- _Directive_
Take the lines running from the line with "At what (x,y)" up to and including the line with "Looking at the" and write them out again, swapping "screenshot" for "screen capture" and leaving everything else untouched.

- _Records for the task_
┌──
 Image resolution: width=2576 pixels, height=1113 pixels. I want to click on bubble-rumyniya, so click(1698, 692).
└──
┌──
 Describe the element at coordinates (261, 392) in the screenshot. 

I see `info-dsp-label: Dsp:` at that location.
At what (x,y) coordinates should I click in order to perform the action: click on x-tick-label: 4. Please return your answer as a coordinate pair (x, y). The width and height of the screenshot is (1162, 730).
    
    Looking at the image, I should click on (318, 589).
└──
- _Result_
At what (x,y) coordinates should I click in order to perform the action: click on x-tick-label: 4. Please return your answer as a coordinate pair (x, y). The width and height of the screen capture is (1162, 730).
    
    Looking at the image, I should click on (318, 589).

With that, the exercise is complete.